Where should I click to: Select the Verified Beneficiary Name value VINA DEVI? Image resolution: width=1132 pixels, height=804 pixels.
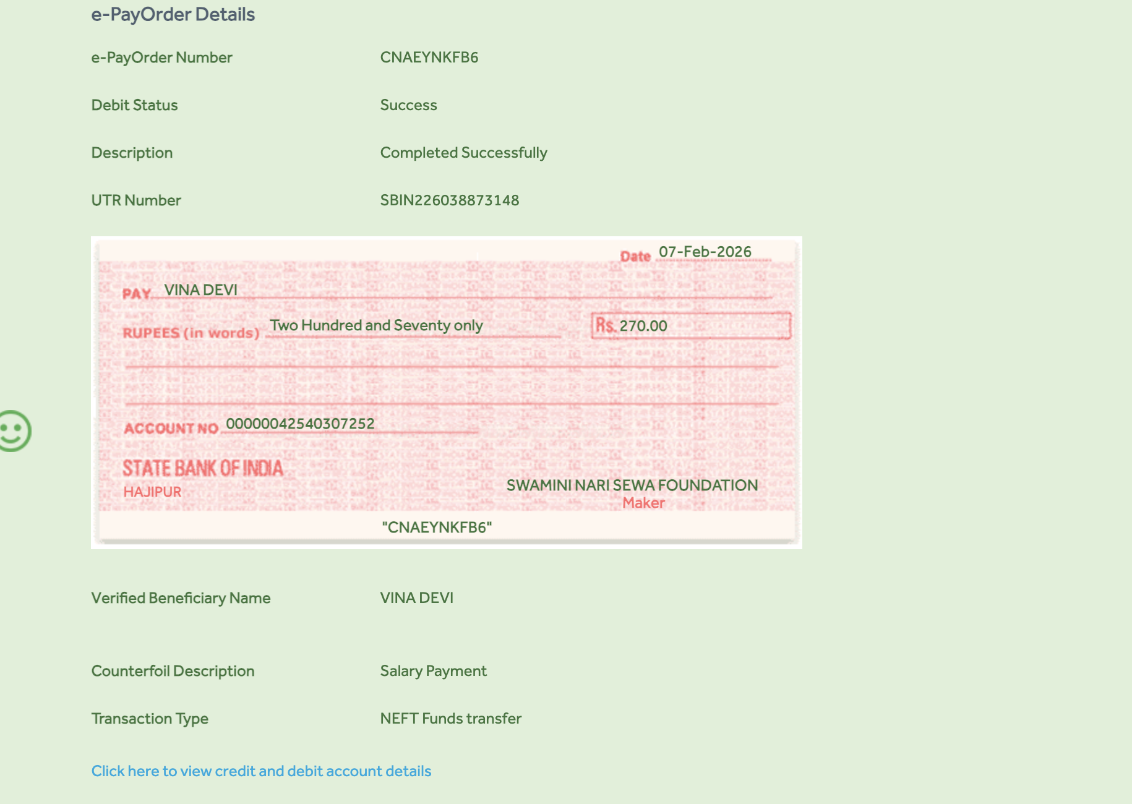coord(416,598)
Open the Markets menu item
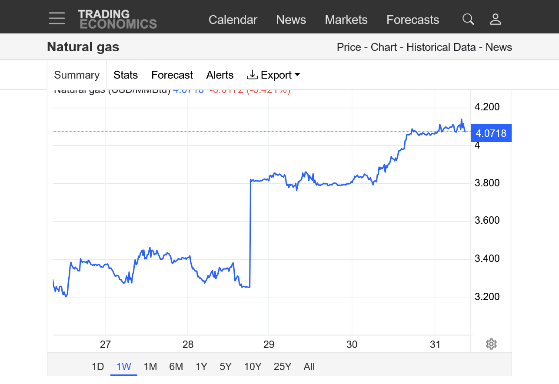The height and width of the screenshot is (384, 559). click(x=346, y=20)
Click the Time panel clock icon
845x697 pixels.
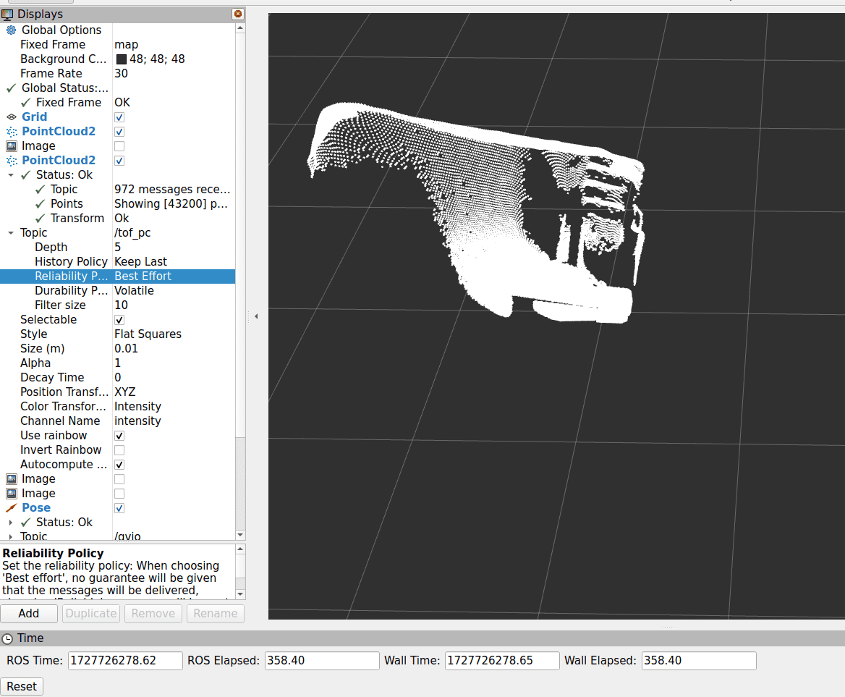pos(7,639)
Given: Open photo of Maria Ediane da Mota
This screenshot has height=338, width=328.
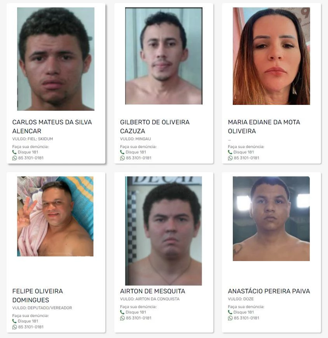Looking at the screenshot, I should pyautogui.click(x=271, y=56).
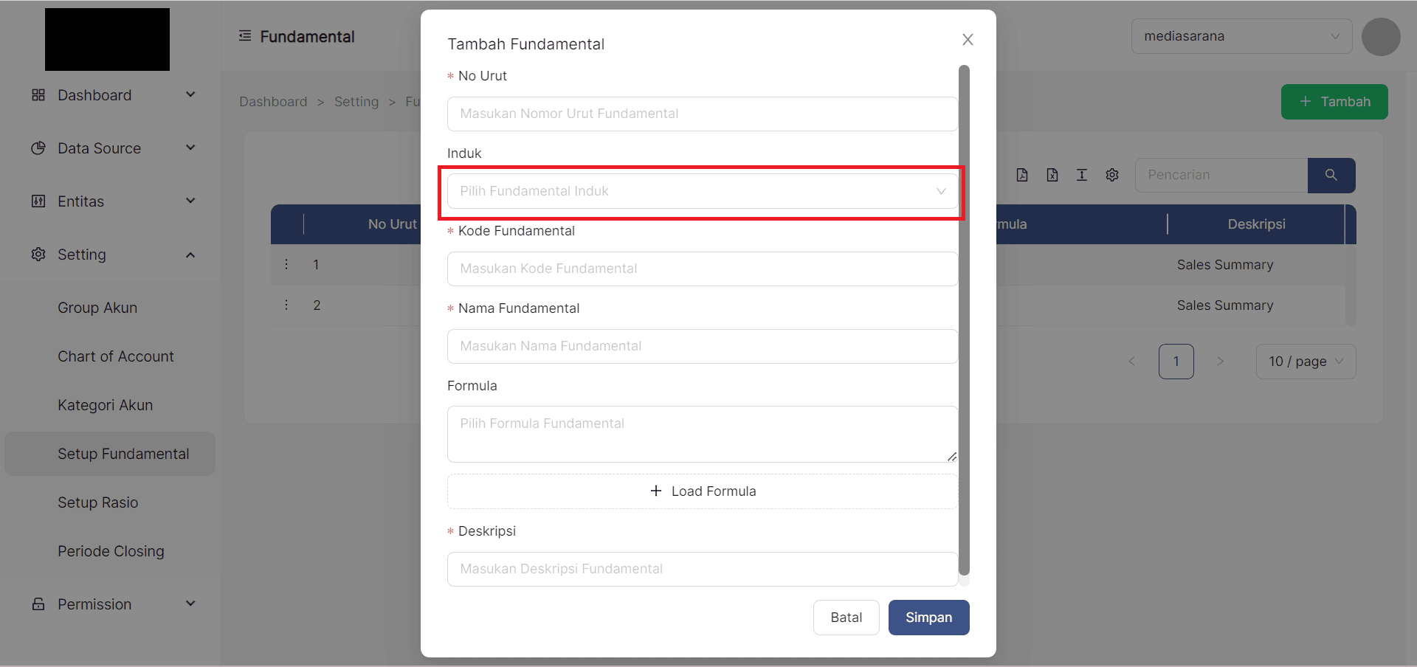Open Chart of Account menu item

[116, 356]
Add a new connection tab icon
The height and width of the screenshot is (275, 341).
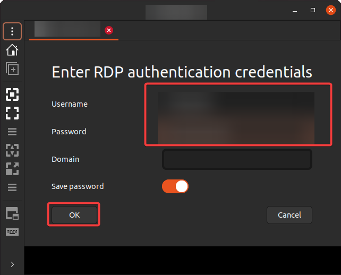coord(12,68)
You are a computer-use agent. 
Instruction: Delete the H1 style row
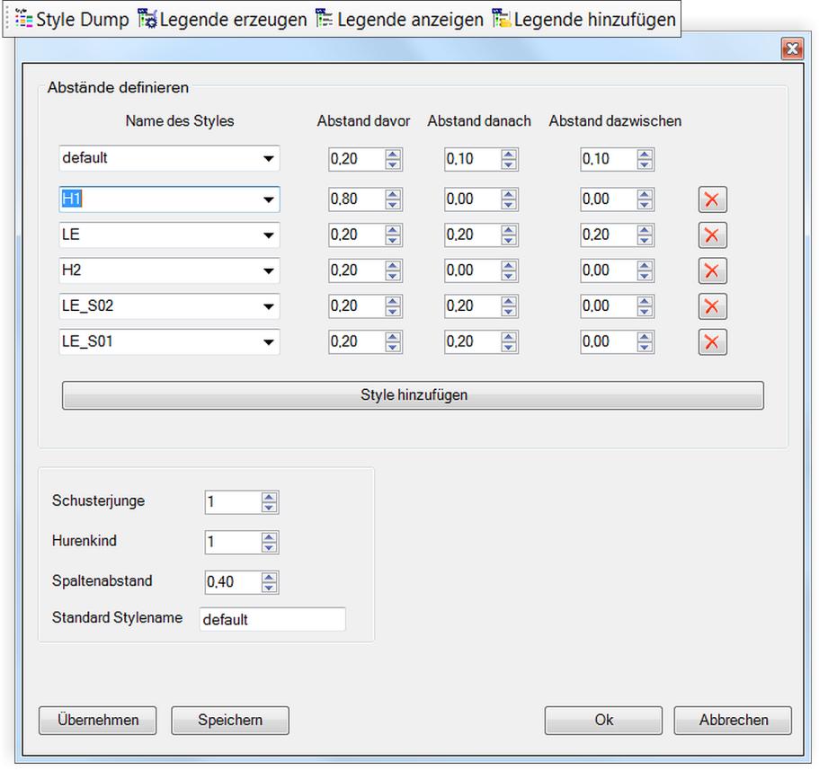(712, 199)
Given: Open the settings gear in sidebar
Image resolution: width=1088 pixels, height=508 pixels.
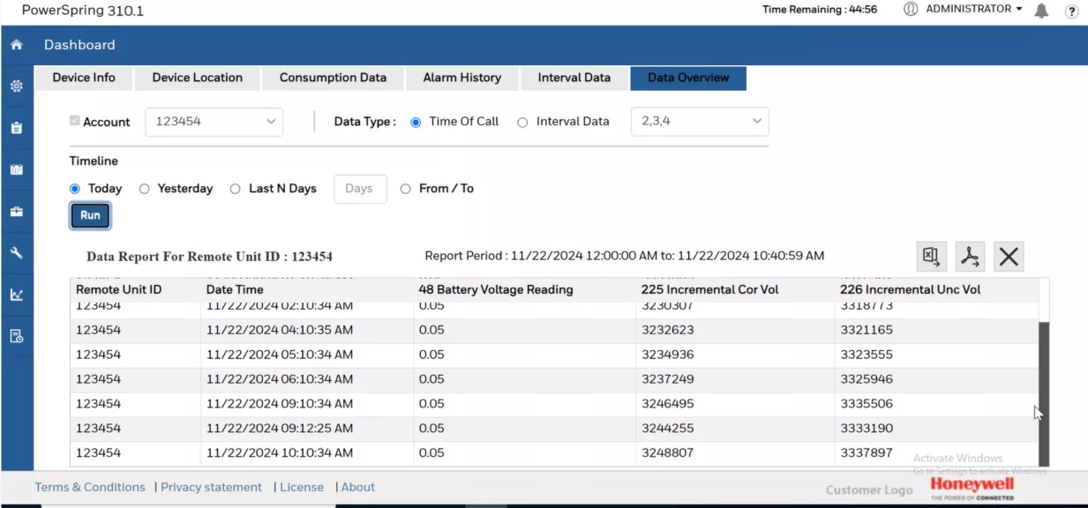Looking at the screenshot, I should (x=17, y=86).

### What is required
Retype the listing above exactly as it appears, omitting the pictures.

### Response area
Where should I click to: Select the Verified Beneficiary Name value VINA DEVI? Image resolution: width=1132 pixels, height=804 pixels.
coord(416,598)
Open the Markets menu item
The height and width of the screenshot is (384, 559). click(x=346, y=20)
Click the Time panel clock icon
845x697 pixels.
pos(7,639)
Given: Open photo of Maria Ediane da Mota
This screenshot has height=338, width=328.
Looking at the screenshot, I should pyautogui.click(x=271, y=56).
Open Chart of Account menu item

[116, 356]
Add a new connection tab icon
The height and width of the screenshot is (275, 341).
coord(12,68)
You are a computer-use agent. 
Instruction: Delete the H1 style row
(712, 199)
Given: Open the settings gear in sidebar
Image resolution: width=1088 pixels, height=508 pixels.
Looking at the screenshot, I should (x=17, y=86).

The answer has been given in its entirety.